=== Text ===
This strikes me as an excellent review, but, insofar as I understand it, I don’t think I agree with the argument (or at least with the argument of ‘Unspeak’ itself, with which, at least according to this reivew, you seem to be in agreement). The basic point of George Lakoff’s philosophy is that there is no such thing as a ‘clear’ ‘objective’ view of reality, which can be ‘seen’ through language (i.e. the so called ‘window pane’ view of language). All linguistic facts are value saturated, and we take our values from our culture (what Wittgenstein called our ‘form of life’).
Now this may be true or it may not. But in any case the arguments in the above review as to why it is both wrong ‘and futile‘ don’t add up. (Emphasis added).

=== Extracted data ===
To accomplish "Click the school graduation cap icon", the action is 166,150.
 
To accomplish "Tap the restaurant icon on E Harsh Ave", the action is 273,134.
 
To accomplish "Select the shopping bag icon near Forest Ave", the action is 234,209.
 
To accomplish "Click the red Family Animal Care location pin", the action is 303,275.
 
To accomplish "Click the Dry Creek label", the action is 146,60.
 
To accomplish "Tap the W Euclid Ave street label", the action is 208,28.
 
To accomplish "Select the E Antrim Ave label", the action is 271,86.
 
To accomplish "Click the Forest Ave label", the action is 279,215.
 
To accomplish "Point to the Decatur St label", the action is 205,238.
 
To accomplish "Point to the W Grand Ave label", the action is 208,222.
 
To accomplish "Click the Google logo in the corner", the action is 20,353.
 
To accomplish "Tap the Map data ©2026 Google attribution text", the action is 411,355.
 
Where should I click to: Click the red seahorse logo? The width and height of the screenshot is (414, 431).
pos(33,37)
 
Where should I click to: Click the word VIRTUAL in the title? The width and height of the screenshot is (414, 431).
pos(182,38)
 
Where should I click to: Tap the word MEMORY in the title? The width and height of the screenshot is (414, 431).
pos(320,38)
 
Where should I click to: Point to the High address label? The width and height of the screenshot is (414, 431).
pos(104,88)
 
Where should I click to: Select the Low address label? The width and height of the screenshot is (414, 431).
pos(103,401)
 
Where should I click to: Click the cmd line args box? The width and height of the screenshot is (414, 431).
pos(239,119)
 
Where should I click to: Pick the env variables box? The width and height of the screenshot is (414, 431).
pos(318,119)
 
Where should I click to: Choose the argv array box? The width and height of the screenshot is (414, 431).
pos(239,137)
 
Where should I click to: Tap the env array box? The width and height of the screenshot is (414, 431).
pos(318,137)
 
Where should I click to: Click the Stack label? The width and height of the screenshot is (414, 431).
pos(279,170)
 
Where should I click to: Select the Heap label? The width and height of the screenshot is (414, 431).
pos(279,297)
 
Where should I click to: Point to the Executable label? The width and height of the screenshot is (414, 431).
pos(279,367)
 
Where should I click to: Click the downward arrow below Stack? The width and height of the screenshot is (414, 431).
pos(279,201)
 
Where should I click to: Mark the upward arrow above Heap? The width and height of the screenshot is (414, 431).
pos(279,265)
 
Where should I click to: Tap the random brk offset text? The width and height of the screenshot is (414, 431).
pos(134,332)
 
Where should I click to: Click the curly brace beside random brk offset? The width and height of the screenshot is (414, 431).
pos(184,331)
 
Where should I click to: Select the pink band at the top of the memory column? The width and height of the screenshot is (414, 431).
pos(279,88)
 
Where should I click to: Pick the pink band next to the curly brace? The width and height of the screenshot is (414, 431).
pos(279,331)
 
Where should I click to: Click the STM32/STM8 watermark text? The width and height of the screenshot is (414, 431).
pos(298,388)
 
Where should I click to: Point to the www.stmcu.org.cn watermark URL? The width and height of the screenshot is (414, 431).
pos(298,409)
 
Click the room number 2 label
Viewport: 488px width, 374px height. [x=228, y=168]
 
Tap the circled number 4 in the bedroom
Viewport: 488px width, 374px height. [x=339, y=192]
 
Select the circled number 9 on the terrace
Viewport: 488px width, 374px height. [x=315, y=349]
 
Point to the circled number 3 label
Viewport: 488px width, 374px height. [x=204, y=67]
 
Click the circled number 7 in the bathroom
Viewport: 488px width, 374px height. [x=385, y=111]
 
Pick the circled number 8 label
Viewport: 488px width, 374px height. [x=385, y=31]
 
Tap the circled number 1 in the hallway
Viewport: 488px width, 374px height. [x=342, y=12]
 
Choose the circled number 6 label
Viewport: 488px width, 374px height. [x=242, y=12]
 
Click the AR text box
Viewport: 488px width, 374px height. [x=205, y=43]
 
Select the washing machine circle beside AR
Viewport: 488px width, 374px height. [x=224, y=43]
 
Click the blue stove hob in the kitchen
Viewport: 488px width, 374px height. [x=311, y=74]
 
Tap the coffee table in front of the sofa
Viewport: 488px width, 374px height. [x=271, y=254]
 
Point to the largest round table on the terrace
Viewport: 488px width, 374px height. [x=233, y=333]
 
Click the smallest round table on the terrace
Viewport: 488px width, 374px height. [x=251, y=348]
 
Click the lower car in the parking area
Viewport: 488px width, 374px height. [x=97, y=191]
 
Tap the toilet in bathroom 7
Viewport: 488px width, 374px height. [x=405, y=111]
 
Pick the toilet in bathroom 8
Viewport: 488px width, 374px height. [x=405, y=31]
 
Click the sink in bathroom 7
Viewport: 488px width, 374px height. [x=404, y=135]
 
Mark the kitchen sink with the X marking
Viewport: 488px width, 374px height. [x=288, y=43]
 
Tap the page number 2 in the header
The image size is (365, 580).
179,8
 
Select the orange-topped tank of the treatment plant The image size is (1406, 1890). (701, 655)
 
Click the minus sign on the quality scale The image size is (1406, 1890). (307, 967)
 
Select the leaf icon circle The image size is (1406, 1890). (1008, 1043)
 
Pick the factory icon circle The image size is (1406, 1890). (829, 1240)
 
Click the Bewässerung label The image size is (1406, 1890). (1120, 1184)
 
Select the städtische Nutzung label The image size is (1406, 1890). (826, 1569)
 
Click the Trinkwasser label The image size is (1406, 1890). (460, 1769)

=== Exercise set ===
[A] Retype the passage of the comment on the "Unspeak" review word for word, starting at "This strikes me" and ending at "our ‘form of life’).".
[B] Write what comes next in the comment on the "Unspeak" review, picking up after its final sentence.
The records were drawn from a separate source.

=== Exercise responses ===
[A]
This strikes me as an excellent review, but, insofar as I understand it, I don’t think I agree with the argument (or at least with the argument of ‘Unspeak’ itself, with which, at least according to this reivew, you seem to be in agreement). The basic point of George Lakoff’s philosophy is that there is no such thing as a ‘clear’ ‘objective’ view of reality, which can be ‘seen’ through language (i.e. the so called ‘window pane’ view of language). All linguistic facts are value saturated, and we take our values from our culture (what Wittgenstein called our ‘form of life’).

[B]
You say: ‘The futility of reframing, as a political strategy for the US left, is even clearer. This is a game the Republicans are always going to win. They have more money, more resources and more professional spin doctors. In addition, they have at least a decade’s headstart. Not only the leaders but the Republican rank-and-file have learned to speak and think in soundbites, and change them in unison (consider all the versions of social security privatisation/choice/private accounts/personal accounts and so on).’

But if this is true for reframing it is, ipso facto, also true for deframing (why would it be any different?). As soon as the left ‘deframes’ the right will ‘reframe’ and so you are left back in exactly the same situation. So, according to this argument the Right will always win because they have more money, more power, more influence, so why bother fighting them, apart from the dubious pleasure of just ‘knowing’ that ‘you are right’ even though the rest of the world disagrees.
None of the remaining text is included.